Fr. Min Dionisio celebrates a send-off Mass for lay missionary Hyein Noh at Myeongdong Cathedral on April 14, 2025.

Hyein Noh, a South Korean, returns to the Philippines as a lay missionary.

On April 14, Father Min Dionisio presided over a send-off Mass for Noh, a lay member of the Missionary Society of St. Columban, commonly known as the Columbans, at the Myeongdong Cathedral, also known as the Cathedral Church of Our Lady of the Immaculate Conception.

In 2011, the Sunggol-up Semi-Foreign Mission sent Noh to the Philippines as a missionary, where she served in a slum area near Manila, the capital of the country.

In 2019, she was announced as the Korean branch and worked as the coordinator of the Pyeongsin-do missionary for five years.

“I was a Catholic Climate Action Operating Committee member and the Action Team Leader in various activities that took care of the environment," she says.

“I express gratitude for the hard work in the Korean branch, sending them off to the mission area,” shared Noh.
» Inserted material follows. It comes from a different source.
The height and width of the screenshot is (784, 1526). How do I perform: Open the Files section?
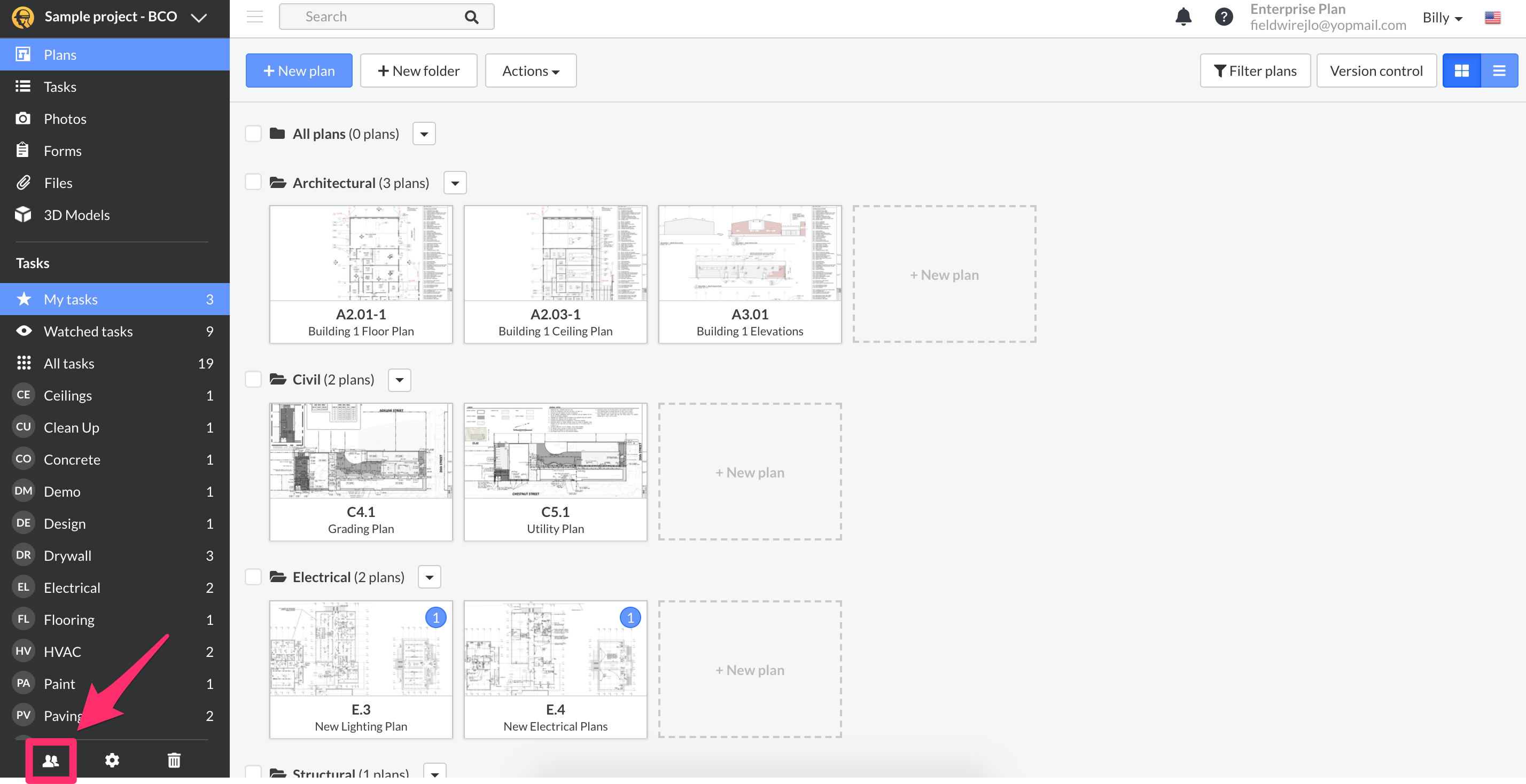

On March 1, 2019, she was welcomed when she returned to Korea from the Philippines. While working in Korea, she received a lot of love and support from the Korean branch, she adds.

“Now I am back on the mission road to the Philippines,” she said.

During the send-off Mass, she thanked me for the love from the Golleung class family, sponsor members, staff, and everyone she met in Korea.

In his homily, Father Dionisio, a priest with the Missionary Society of St. Columban (Columbans), reminded Noh to commit to the cause of the Gospel while working in the Philippines, a predominantly Christian nation.

He also asked people who attended the occasion to pray for Noh, who is embarking on a new missionary journey, and send her support.

The Missionary Society of St. Columban was formally founded in Ireland in 1918 and takes its name from St. Columban, Ireland’s sixth-century missionary to Europe. Its missionaries are currently working in at least 20 countries.

They are known for missionary work in various countries, including the Philippines. Many are part of the Columbans, who train and assign laymen and women around the world as missionaries.